À 18 ans, en Kabylie, Hakim Arezki a frôlé la mort lors du Printemps noir. Grièvement blessé par balles et laissé pour mort, il est rapatrié en France par son père. Après de multiples opérations, les médecins lui sauvent la vie… mais pas la vue.
Commence alors une longue reconstruction pour Hakim : tout réapprendre, accepter le handicap et retrouver un sens à sa vie. À l’Institut National des Jeunes Aveugles, à Paris, il découvre le cécifoot. Un déclic. Le sport devient sa boussole, son équilibre, sa renaissance. Le 7 septembre 2024, il offre à la France l’or en cécifoot aux Jeux Paralympiques.
Invité par l’association Numidya, Hakim Arezki a partagé son parcours avec des écoliers stéphanois au stade Geoffroy-Guichard. Pour Malika Sidous, présidente de l’association :
« Hakim Ariski mérite d’être mis en valeur. Il a transformé son handicap en force et devient un exemple pour les adultes… mais surtout pour les enfants. La France lui a redonné la lumière, il mérite notre hommage. »

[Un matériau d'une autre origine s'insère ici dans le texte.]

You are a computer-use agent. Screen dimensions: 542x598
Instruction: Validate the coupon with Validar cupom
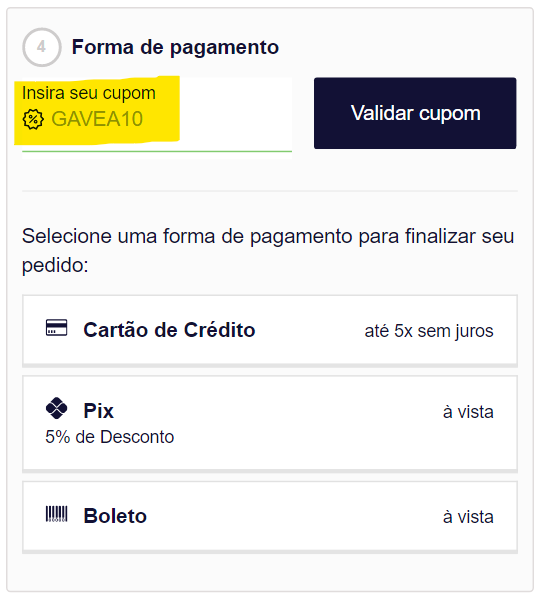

Pour Hakim, ce moment est aussi l’occasion de transmettre un message universel :
« C’est un message d’espoir, de résilience, de ne pas lâcher, malgré les difficultés. Le handicap n’est pas une fatalité, et si ça arrive, ce n’est pas la fin, mais peut-être le début d’un nouveau chemin. »
À Saint-Étienne, Hakim Arezki rappelle que le handicap n’empêche ni les rêves, ni les victoires, et que même dans l’obscurité la plus totale, une lumière peut naître.